Reposa-puros en el parlamento de Hungría

Guardapuros en el parlamento de Hungría

En el edificio del parlamento húngaro, en las entradas a los hemiciclos, hay unas ristras enormes de reposa-puros como el de la foto. Al parecer, diputados y senadores eran muy aficionados a los habanos pero no se les permitía entrarlos en la sala y como los puros son eternos, cada vez que se reanudaba una sesión (que parece que no eran muy largas), todos los dejaban en estos reposa-puros y recordaban el numerito que hay en cada uno para saber cual era el suyo. Como dejaban los puros encendidos, si al salir estaban apagados era señal que el orador de ese día era bueno y había conseguido mantener el interés de los políticos, algo que al parecer no sucedía con frecuencia ya que preferían fumar habanos a aguantar los aburridos discursos.

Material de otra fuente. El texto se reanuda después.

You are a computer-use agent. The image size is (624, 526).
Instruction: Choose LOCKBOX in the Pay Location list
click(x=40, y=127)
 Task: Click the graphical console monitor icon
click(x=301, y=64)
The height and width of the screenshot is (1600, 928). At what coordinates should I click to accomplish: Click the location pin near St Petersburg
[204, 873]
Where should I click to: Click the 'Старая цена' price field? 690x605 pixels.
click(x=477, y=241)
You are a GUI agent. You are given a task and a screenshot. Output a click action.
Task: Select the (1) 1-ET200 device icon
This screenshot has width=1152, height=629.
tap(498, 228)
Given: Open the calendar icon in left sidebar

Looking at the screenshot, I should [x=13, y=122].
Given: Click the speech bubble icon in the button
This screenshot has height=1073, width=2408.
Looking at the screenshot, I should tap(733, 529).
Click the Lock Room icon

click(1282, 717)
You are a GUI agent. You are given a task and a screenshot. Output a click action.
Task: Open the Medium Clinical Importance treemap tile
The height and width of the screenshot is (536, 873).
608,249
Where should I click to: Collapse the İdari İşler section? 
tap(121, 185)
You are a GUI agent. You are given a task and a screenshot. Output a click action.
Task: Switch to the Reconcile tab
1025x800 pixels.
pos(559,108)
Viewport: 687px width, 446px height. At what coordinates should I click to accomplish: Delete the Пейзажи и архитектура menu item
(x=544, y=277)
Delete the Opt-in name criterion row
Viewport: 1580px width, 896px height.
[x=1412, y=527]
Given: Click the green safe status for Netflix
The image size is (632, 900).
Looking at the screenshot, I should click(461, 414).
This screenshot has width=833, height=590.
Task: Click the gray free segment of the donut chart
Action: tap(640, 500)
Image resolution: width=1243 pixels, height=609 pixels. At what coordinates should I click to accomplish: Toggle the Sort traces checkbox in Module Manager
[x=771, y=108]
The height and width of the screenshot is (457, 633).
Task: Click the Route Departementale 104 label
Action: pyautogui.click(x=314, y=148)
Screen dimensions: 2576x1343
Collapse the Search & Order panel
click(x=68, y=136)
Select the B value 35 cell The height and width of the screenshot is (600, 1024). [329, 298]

Este debe ser el único lugar del universo conocido y por conocer en el que la calidad de la oratoria de una persona se mide contra el tiempo en el que se consume un puro habano encendido. Los reposa-puros son de latón y aunque ahora está totalmente prohibido fumar en el edificio, los han dejado como detalle decorativo y de paso, cuando pasan las visitas guiadas, tienen algo más para contar y animar la historia.